**Stored data entries:**
——————
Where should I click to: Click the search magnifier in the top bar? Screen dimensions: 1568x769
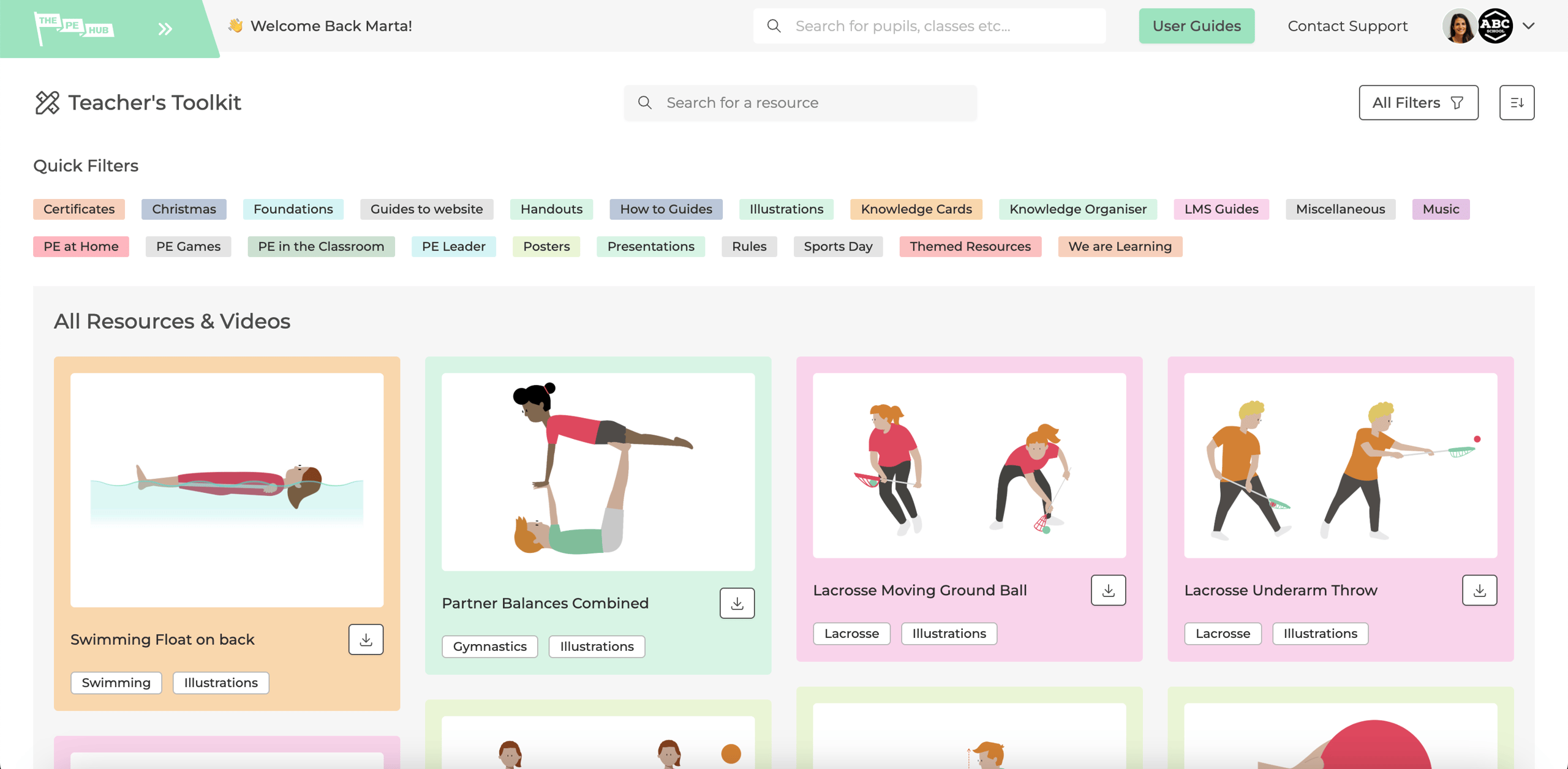[x=773, y=26]
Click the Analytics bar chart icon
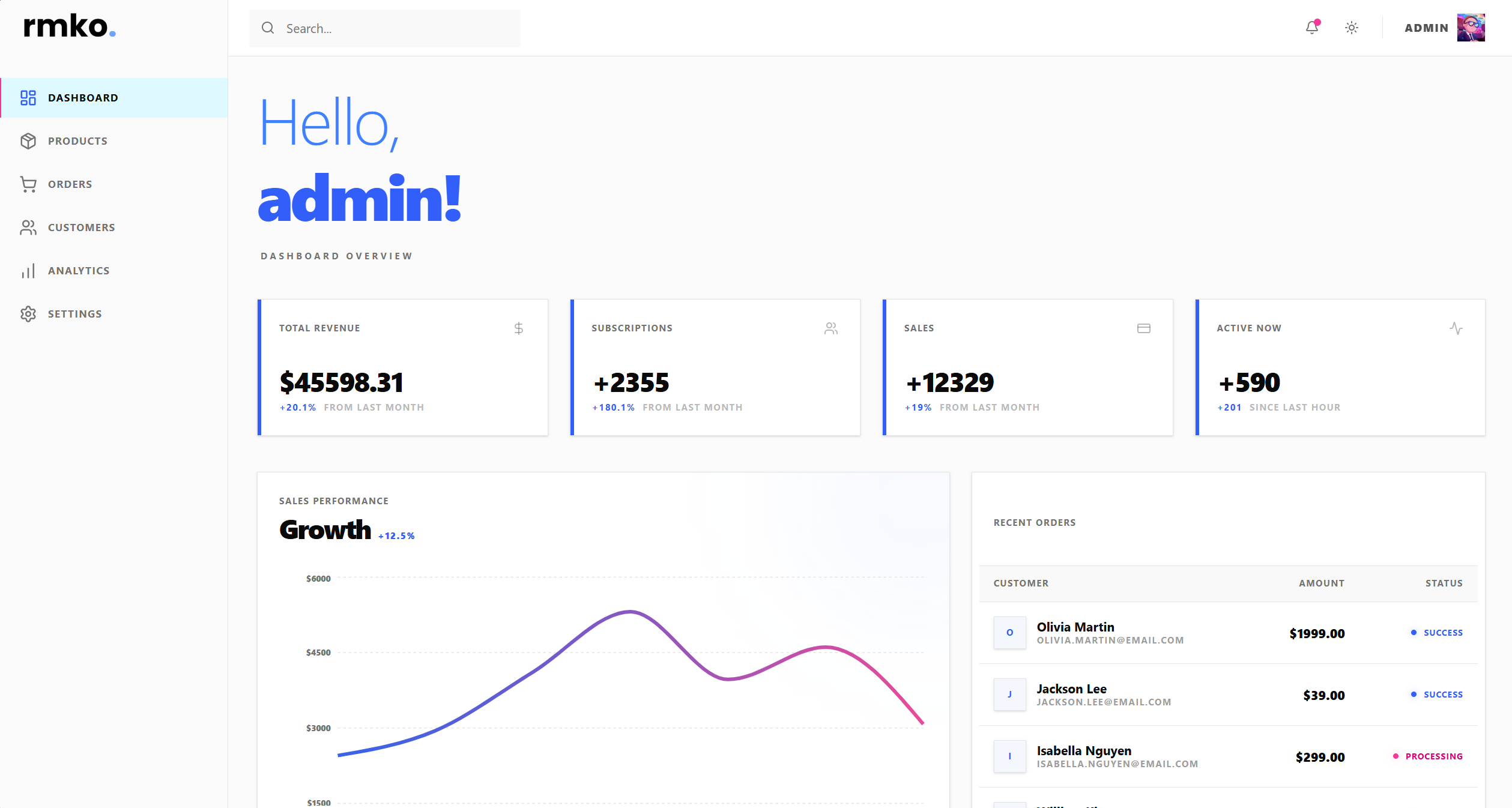Image resolution: width=1512 pixels, height=808 pixels. [x=28, y=270]
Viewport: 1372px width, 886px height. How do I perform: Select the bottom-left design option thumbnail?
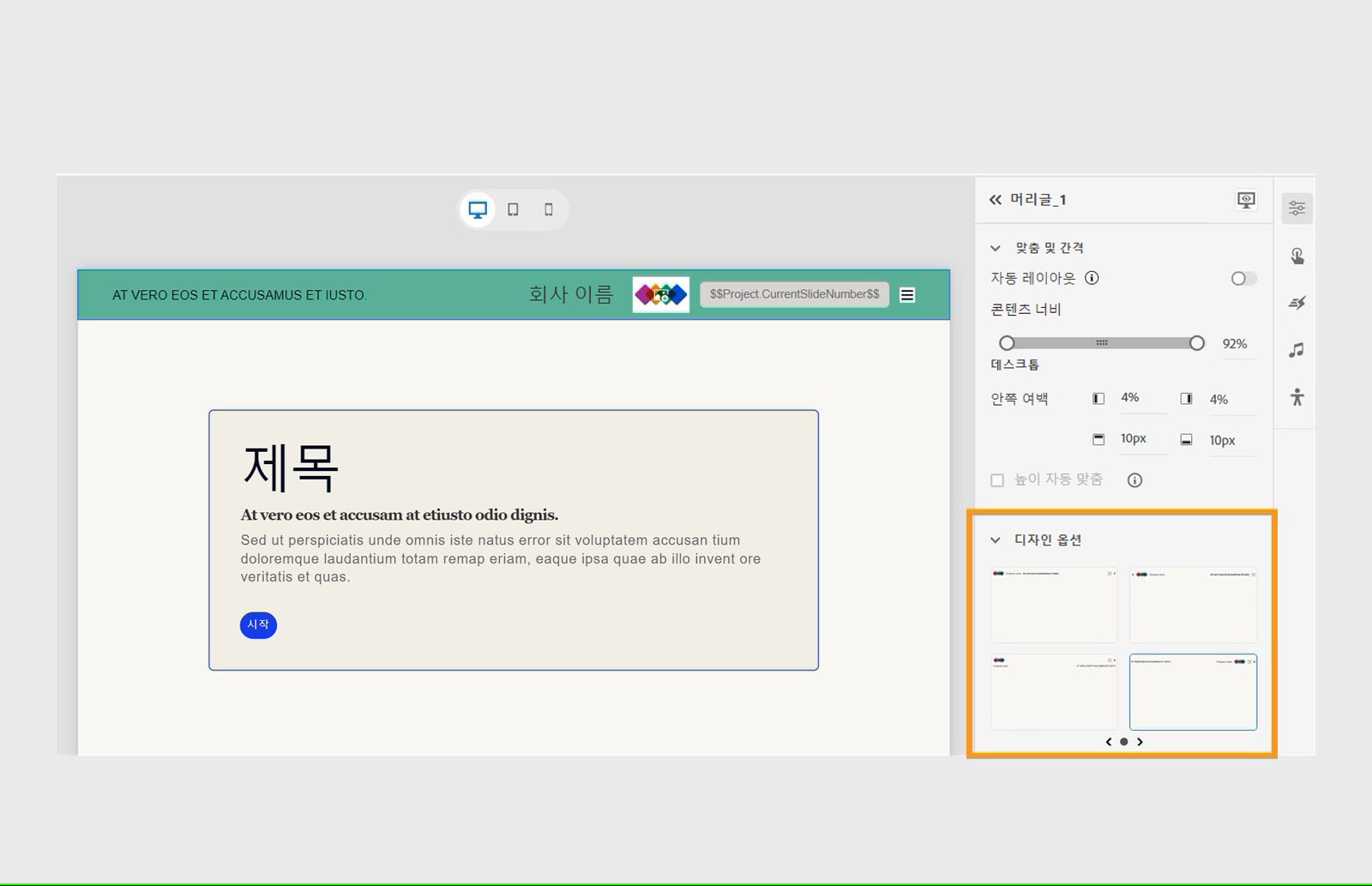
——————
**WORK ORDER:** Transcribe each entry exactly, pictures excluded.

**YOUR SOLUTION:**
Where should I click to: Click the search magnifier in the top bar? Screen dimensions: 1568x769
[x=773, y=26]
Click the Analytics bar chart icon
Image resolution: width=1512 pixels, height=808 pixels. [x=28, y=270]
Viewport: 1372px width, 886px height. How do I perform: Select the bottom-left design option thumbnail?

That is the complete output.